→ **MATERIAL FOR THIS TASK**
==============================

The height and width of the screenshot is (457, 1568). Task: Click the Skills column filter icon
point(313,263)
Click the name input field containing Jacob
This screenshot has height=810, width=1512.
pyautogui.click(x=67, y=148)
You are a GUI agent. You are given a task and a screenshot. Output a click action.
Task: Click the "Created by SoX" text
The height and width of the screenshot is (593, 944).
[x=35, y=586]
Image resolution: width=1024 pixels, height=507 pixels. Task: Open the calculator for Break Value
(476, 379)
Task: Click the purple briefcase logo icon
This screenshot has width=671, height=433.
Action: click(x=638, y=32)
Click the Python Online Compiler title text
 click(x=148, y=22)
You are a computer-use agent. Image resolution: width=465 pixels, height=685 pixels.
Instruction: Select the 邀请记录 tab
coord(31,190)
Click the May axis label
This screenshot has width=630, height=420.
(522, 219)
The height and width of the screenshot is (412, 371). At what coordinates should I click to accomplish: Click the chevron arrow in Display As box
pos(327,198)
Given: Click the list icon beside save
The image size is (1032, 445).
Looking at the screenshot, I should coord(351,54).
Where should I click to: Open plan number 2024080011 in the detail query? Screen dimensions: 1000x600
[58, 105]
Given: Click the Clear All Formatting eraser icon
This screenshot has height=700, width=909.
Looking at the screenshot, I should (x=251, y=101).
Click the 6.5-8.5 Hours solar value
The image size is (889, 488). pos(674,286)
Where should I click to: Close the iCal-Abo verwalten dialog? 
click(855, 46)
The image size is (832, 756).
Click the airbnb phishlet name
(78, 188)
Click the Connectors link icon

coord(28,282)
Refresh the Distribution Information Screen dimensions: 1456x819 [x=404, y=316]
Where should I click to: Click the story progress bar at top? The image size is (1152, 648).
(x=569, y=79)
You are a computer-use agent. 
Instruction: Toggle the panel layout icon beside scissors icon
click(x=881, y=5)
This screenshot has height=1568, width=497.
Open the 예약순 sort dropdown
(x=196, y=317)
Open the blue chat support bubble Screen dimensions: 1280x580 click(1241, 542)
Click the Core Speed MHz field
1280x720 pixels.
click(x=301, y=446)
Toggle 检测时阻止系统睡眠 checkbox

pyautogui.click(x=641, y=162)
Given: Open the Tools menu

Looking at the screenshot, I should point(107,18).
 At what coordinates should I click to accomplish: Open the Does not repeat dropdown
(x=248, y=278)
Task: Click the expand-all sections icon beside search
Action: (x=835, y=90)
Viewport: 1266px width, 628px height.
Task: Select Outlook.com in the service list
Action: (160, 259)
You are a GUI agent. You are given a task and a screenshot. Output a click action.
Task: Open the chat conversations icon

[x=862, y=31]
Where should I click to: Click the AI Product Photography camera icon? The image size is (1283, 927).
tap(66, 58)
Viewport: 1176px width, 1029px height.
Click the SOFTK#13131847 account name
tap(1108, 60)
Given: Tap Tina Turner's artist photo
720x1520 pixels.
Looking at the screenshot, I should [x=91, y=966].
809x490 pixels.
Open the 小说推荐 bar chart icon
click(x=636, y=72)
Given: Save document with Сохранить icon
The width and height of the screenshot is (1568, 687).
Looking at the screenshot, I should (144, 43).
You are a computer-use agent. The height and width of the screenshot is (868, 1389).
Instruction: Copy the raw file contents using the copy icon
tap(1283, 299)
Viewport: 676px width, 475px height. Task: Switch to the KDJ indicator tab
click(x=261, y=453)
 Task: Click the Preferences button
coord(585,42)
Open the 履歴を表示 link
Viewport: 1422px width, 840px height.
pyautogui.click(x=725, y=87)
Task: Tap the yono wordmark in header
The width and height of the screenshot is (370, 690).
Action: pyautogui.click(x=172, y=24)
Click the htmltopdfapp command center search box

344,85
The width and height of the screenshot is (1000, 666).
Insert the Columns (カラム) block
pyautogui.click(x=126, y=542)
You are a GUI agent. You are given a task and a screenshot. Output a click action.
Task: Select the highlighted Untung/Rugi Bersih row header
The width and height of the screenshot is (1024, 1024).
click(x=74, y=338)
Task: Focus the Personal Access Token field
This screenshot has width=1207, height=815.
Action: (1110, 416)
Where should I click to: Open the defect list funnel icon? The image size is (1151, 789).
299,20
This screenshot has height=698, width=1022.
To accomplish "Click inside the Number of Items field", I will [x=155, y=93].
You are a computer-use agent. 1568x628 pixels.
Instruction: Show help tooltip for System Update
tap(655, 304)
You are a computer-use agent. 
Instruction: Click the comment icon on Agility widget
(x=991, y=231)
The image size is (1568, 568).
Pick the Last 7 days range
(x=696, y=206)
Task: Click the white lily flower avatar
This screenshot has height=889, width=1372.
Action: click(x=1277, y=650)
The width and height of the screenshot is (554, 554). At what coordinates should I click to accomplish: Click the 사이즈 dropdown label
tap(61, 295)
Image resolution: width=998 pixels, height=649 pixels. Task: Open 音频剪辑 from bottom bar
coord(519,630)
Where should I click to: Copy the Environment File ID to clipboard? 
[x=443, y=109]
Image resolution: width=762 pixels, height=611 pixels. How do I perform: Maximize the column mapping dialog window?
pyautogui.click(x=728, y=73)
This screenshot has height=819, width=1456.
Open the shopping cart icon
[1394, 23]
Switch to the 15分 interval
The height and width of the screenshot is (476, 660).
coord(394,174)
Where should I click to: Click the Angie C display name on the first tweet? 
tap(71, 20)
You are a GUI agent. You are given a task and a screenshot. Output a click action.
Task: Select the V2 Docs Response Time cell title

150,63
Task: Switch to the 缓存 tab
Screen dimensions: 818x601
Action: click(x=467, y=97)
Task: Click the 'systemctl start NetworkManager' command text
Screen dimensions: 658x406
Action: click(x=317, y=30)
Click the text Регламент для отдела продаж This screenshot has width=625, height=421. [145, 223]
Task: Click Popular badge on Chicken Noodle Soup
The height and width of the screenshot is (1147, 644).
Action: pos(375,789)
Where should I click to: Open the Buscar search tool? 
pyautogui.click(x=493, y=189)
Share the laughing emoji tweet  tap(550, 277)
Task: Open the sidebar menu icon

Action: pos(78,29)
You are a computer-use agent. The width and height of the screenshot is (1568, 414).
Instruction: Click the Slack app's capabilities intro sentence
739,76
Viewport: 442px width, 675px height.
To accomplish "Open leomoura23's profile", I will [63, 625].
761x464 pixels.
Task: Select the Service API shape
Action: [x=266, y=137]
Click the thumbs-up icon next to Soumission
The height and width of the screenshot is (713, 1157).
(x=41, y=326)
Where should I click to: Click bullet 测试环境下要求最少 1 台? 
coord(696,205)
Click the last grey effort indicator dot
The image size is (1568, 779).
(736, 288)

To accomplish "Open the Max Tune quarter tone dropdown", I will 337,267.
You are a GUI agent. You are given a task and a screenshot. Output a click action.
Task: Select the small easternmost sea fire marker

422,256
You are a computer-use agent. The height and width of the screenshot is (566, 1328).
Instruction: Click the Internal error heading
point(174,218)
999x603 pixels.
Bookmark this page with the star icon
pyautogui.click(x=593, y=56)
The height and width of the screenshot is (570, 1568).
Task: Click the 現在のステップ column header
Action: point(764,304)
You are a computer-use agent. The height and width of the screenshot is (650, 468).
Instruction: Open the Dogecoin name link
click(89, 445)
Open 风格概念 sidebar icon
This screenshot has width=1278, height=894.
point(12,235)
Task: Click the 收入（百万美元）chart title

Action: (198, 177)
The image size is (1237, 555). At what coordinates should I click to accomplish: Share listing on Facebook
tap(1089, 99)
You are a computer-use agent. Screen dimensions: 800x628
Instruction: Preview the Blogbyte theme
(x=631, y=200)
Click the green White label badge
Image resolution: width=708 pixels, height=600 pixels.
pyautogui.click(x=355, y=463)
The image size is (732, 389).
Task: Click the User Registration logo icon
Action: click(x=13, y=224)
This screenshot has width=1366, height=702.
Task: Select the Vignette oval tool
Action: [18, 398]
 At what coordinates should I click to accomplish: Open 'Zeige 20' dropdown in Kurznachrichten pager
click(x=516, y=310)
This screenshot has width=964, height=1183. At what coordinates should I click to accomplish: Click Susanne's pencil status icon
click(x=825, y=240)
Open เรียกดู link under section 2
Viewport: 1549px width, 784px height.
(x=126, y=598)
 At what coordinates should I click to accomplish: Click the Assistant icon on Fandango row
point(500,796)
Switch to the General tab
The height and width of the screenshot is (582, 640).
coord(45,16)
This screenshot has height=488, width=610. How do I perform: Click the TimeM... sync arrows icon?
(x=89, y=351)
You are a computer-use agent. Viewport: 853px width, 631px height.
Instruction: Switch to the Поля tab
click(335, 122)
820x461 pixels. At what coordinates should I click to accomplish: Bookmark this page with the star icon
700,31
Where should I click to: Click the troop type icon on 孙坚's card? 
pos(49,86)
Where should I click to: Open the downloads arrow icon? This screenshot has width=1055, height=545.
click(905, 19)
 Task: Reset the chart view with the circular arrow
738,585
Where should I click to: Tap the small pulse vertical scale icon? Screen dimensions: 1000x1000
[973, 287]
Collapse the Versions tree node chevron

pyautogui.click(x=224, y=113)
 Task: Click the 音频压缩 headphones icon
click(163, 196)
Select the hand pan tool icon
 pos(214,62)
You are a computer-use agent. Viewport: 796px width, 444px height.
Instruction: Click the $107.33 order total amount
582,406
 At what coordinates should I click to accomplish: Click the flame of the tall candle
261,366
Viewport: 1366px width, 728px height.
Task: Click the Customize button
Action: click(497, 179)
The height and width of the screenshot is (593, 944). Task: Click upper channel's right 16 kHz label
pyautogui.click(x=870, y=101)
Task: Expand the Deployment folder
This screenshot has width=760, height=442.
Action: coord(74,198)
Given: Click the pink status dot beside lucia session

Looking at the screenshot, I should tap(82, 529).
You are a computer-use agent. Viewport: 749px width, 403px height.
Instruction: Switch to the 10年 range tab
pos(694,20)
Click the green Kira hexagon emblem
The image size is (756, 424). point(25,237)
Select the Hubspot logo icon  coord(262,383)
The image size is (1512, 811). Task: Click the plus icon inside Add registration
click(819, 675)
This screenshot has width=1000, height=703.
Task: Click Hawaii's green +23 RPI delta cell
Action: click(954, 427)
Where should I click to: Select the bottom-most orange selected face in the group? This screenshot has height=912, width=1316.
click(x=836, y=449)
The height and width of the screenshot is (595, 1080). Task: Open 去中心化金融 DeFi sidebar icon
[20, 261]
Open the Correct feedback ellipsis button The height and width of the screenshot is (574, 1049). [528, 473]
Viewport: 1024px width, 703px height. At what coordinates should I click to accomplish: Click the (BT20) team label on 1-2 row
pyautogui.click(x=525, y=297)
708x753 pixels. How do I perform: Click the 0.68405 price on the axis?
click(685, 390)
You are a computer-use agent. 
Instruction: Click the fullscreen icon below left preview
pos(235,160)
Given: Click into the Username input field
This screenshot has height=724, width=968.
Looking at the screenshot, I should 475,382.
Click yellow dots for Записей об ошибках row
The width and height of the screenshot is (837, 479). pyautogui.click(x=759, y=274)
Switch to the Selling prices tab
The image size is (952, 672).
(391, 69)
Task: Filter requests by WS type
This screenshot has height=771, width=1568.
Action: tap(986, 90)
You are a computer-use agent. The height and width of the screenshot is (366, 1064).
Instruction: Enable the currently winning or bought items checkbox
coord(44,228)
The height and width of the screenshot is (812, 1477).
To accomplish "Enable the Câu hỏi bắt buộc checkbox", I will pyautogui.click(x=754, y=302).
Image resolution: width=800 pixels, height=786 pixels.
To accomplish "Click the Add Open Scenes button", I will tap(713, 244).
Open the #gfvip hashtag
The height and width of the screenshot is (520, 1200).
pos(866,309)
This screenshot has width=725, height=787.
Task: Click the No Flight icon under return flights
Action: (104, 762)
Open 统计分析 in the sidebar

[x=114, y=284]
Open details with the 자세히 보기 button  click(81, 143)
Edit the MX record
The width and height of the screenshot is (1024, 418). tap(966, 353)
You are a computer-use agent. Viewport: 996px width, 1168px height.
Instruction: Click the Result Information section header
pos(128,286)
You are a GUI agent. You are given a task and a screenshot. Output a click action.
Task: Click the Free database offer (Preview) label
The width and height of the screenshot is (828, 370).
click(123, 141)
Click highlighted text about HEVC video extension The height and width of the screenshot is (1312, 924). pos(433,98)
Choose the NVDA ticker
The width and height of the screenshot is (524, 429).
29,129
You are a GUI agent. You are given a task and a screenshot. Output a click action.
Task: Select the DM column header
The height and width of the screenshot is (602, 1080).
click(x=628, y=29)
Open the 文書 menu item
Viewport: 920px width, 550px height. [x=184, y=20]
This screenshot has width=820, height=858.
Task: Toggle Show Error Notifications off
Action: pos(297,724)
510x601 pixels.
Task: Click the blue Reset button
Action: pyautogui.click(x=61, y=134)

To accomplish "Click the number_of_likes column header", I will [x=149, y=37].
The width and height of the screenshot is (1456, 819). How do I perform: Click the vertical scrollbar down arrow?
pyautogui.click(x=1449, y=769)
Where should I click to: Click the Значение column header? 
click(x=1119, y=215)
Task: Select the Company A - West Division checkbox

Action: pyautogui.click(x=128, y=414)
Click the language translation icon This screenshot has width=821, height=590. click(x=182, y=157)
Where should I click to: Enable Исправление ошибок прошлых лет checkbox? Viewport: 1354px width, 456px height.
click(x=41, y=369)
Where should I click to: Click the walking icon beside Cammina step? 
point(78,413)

==============================

Return, word for word, the lines from the one containing "Open the #gfvip hashtag" through the end of the data above, both ends included, and nothing else.

→ **EXERCISE SOLUTION**
Open the #gfvip hashtag
The height and width of the screenshot is (520, 1200).
pos(866,309)
This screenshot has width=725, height=787.
Task: Click the No Flight icon under return flights
Action: (104, 762)
Open 统计分析 in the sidebar

[x=114, y=284]
Open details with the 자세히 보기 button  click(81, 143)
Edit the MX record
The width and height of the screenshot is (1024, 418). tap(966, 353)
You are a computer-use agent. Viewport: 996px width, 1168px height.
Instruction: Click the Result Information section header
pos(128,286)
You are a GUI agent. You are given a task and a screenshot. Output a click action.
Task: Click the Free database offer (Preview) label
The width and height of the screenshot is (828, 370).
click(123, 141)
Click highlighted text about HEVC video extension The height and width of the screenshot is (1312, 924). pos(433,98)
Choose the NVDA ticker
The width and height of the screenshot is (524, 429).
29,129
You are a GUI agent. You are given a task and a screenshot. Output a click action.
Task: Select the DM column header
The height and width of the screenshot is (602, 1080).
click(x=628, y=29)
Open the 文書 menu item
Viewport: 920px width, 550px height. [x=184, y=20]
This screenshot has width=820, height=858.
Task: Toggle Show Error Notifications off
Action: pos(297,724)
510x601 pixels.
Task: Click the blue Reset button
Action: pyautogui.click(x=61, y=134)

To accomplish "Click the number_of_likes column header", I will [x=149, y=37].
The width and height of the screenshot is (1456, 819). How do I perform: Click the vertical scrollbar down arrow?
pyautogui.click(x=1449, y=769)
Where should I click to: Click the Значение column header? 
click(x=1119, y=215)
Task: Select the Company A - West Division checkbox

Action: pyautogui.click(x=128, y=414)
Click the language translation icon This screenshot has width=821, height=590. click(x=182, y=157)
Where should I click to: Enable Исправление ошибок прошлых лет checkbox? Viewport: 1354px width, 456px height.
click(x=41, y=369)
Where should I click to: Click the walking icon beside Cammina step? 
point(78,413)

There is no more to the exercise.